Typical Costs and Fees of a Reverse Mortgage in MN


According to the Consumer Financial Protection Bureau, reverse mortgages are more expensive than other types of loans. Unlike traditional mortgages, the amount you owe on your reverse mortgage will grow the longer you draw from it. The fees and other costs associated with obtaining a reverse mortgage include origination fees, interest payments, mortgage insurance and closing costs.

Origination fees (capped at $6000) and closing costs are typically one-time costs. Closing costs may include appraisal fees, inspections, credit checks and more. The National Reverse Mortgage Lenders Association (NRMLA) estimates that closing costs for home equity conversion mortgages (HECMs) generally range from about $600 to $2,000.

Your actual costs will be based on the size of your loan and the area you live in. You may be able to roll these costs into the loan. In addition, you will have to pay a mortgage insurance premium of 2% of the home’s appraised value (up to the FHA lending limit of $726,525).

You will also incur ongoing fees associated with your reverse mortgage. These ongoing fees will include interest on your loan, service fees, the annual mortgage insurance premium, property taxes and possibly flood insurance.


Typical Costs and Fees of a Reverse Mortgage in MN

Your one-time, upfront fees:  The one-time costs associated with obtaining your HECM loan include your closing costs, a loan origination fee and your initial mortgage insurance premium. The average costs associated with these upfront fees are as follows:

Loan origination fee: The loan origination fee is a one-time payment to your lender for the costs associated with making your loan. The federal rules allow HECM lenders to charge $2,500 or 2% of the first $200,000 of your home’s value and 1% of the remaining value of your home. The origination fee for HECMs is capped at $6,000. As an example, if the value of your home is $200,000, your origination fee will be $4,000.00.

Mortgage insurance premium: You will be required to purchase mortgage insurance on your reverse mortgage.
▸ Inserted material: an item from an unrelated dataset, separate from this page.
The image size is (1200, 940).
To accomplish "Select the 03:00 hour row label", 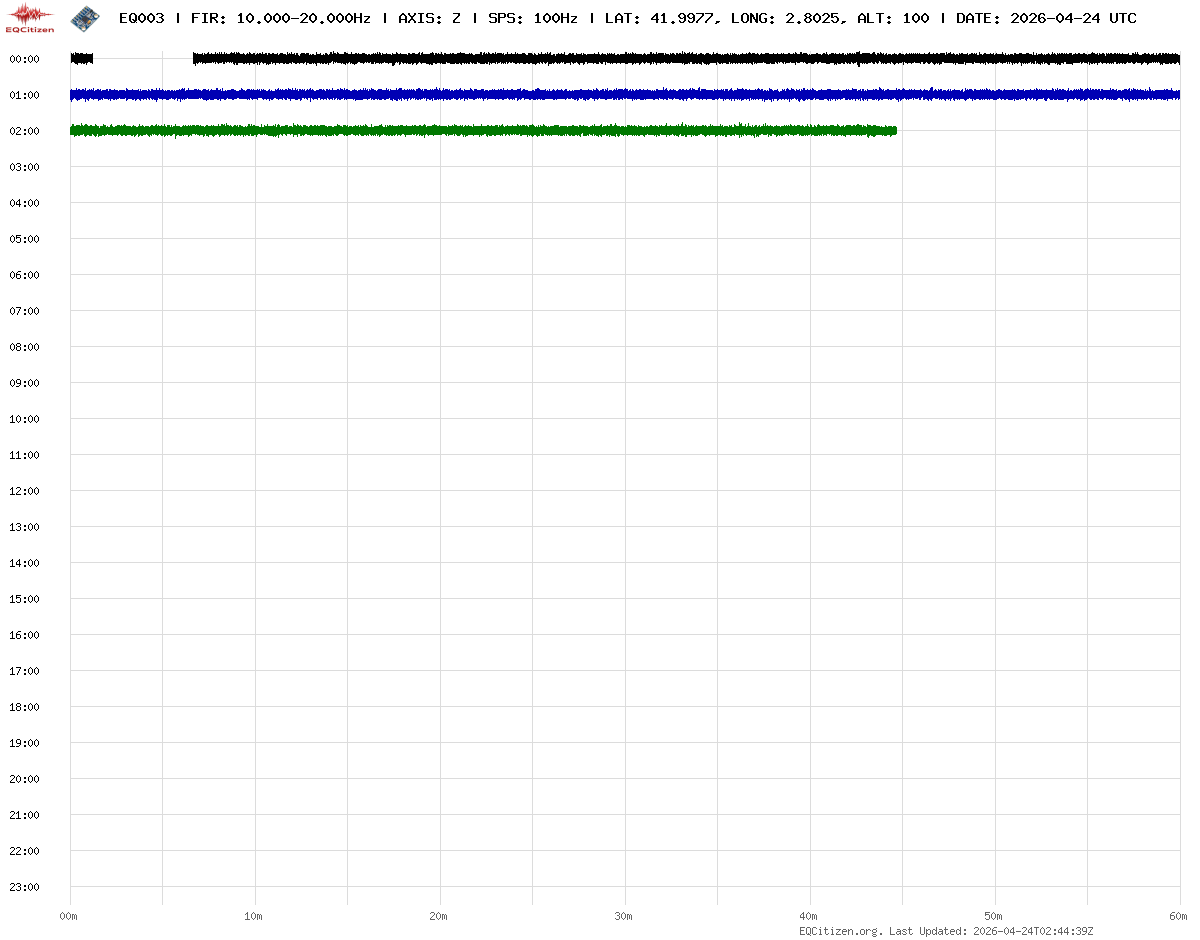I will [24, 167].
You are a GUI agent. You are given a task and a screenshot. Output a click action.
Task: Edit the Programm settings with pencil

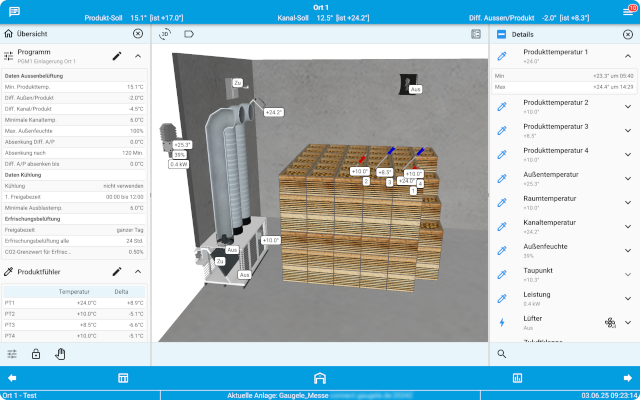(117, 56)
You will need to pay an upfront fee of 2% of the home’s appraised value up to the value of the FHA lending limit, which is $726,525. (You will also be responsible for an annual fee, which you will see below.) Once again, as an example, if the value of your home is $200,000, your mortgage insurance premium will be $4,000.00.
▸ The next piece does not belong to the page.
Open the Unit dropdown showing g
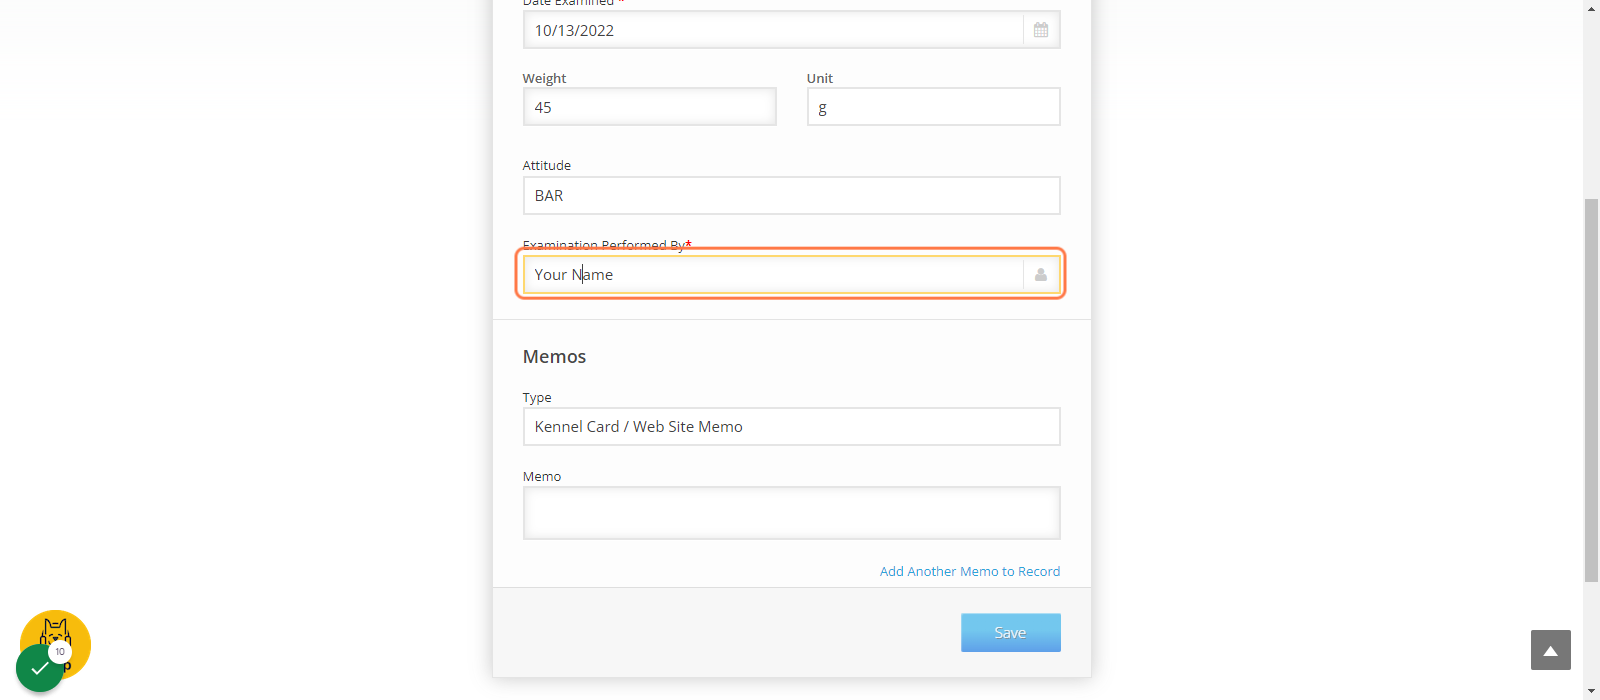The width and height of the screenshot is (1600, 700). [x=933, y=107]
Appraisal fee: In order to obtain a reverse mortgage, you will be required to pay for a professional  appraisal to determine the current market value of your home. Appraisals are typically done before you obtain your reverse mortgage loan and must be paid for “out-of-pocket”. The cost of an appraisal averages $450. You will also have to pay about $125 for a follow-up appraisal if you need to make repairs to bring your home into compliance.

Repair costs: In most cases, you will be required to pay for costs incurred remedying any structural problems with your home the appraiser points out that do not comply with building codes — such as foundational problems, roof problems or termite damage. Federal regulations require your home to meet these guidelines.

Closing costs: Closing costs are another one-time set of fees, but they can be extensive and are highly variable depending on where you live, what requirements there are for the reverse mortgage you need and how much your house is worth. Below is a table that looks at some potential closing costs and ranges, based on NRMLA data. These costs can usually be tacked onto the loan itself, or can be paid upfront by the borrower.


Typical Costs and Fees of a Reverse Mortgage in MN


In addition to your upfront and closing costs, you will also be responsible for recurring charges involved in your loan. These include your annual mortgage insurance premium, which is 0.5% of the outstanding mortgage balance; your homeowners insurance and property taxes, as well as your flood insurance if you are required to hold it; and servicing fees paid to your lender, which is typically a monthly charge of $35 or less.


Insurance rates on reverse mortgages are different than other types of mortgages because you don’t pay interest as you go — you’re receiving money, after all. Because of that, the interest is compounded and charged at the end of the loan, when you sell your house or no longer live in it. You can choose a fixed or adjustable rate.

With a fixed-rate mortgage, the interest rate will stay steady, but you must take one lump sum instead of a monthly payment, and that sum is limited to 60% of the principal limit of the loan.

With an adjustable rate, you can get a line of credit, and only pay interest on the amount you take out — but you are subject to a fluctuating interest rate, either monthly or annually, that might increase quite dramatically. Make sure you speak with a qualified lender extensively about what options work best for your situation.

You have the option of rolling your closing costs into your reverse mortgage loan rather than paying them upfront. The advantage of doing this is that you don’t need to come up with the considerable sum of these fees in order to secure the loan. The downside is that the closing costs will reduce the amount of cash you will have available to you.

Your interest rate will be heavily influenced by the type of payout you choose for your loan. If you get a lump-sum payout, you will be able to qualify for a fixed interest rate, which will often work out to be lower than an adjustable rate. If you receive a line of credit or a monthly payment, you will probably be looking at an adjustable interest rate, and your terms will be different depending on the specifics of your loan. 

With a reverse mortgage, you pay interest only on the amount you have drawn. If you choose a lump sum, and you plan to use the money you get from your reverse mortgage quickly, then paying fees upfront and securing a lower interest rate is likely the way to go. If you want to get a line of credit, with plans to use the money in the future, bundling the closing costs into your loan (probably resulting in a higher interest rate), probably makes the most sense.